Anxious at her father’s silence, Sung Hee-joo’s eyes darted around. Should she mention how small the dormitory room was? Should she promise to continue ranking first? As she searched for topics, her father’s voice continued.
— So.
“Yes?”
— There must be something you want.
Sung Hee-joo’s heart twisted. Her father’s question wasn’t entirely strange. Whenever she accomplished something, she would say she wanted something—it was her habit. When younger, it was usually sweets her brother ate or the bicycle he rode, and sometimes it was her father’s fountain pen.
But those were merely excuses. What she truly wanted was her father’s acknowledgment. Even if she was illegitimate, even if she was unwanted… recognition that she was excellent, that she had done well.
“The watch that brother has is pretty.”
— ….
“Please buy me one too.”
Her pride prevented her from saying she wanted praise. She couldn’t bring herself to say she merely wanted her father’s recognition, because wanting that made her pathetic. So she simply played the role her father expected—greedy and spoiled, nothing but a base illegitimate child consumed by desire.

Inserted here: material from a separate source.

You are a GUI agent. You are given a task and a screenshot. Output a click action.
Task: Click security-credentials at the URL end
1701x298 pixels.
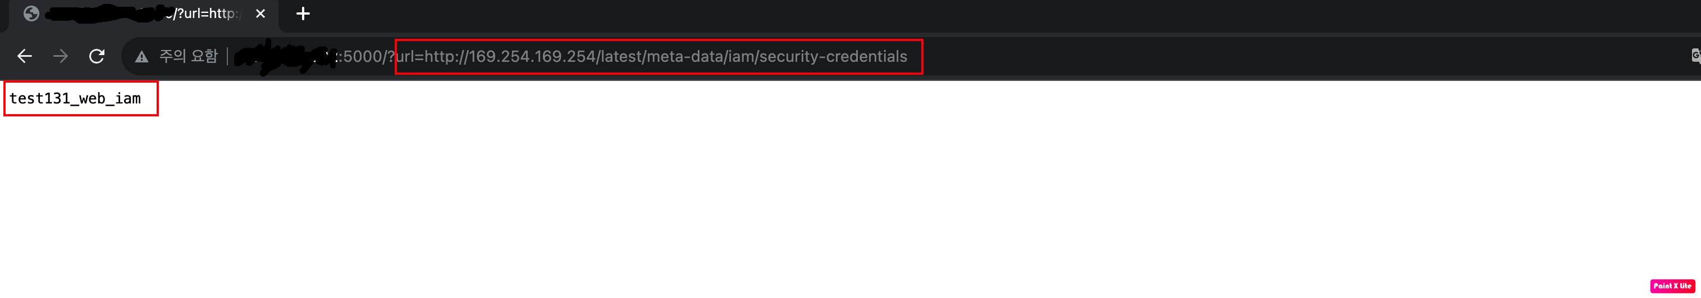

After ending the call, Sung Hee-joo sat on the windowsill, suppressing the desire to set down her heart that belonged nowhere, the longing to place it anywhere at all.
Royal Academy School Regulations
Article 5, Section 1: The Dormitory names shall be derived from the Four Sacred Beasts, and assignments shall not be altered once determined.
Article 5, Section 3: Dormitory assignments shall be based on comprehensive evaluations spanning all six years of study, including task performance capability, behavioral development, and faculty assessments.
Article 5, Section 4: Competition between Dormitories is permitted; however, mutual defamation and damage to reputation shall constitute grounds for serious disciplinary action.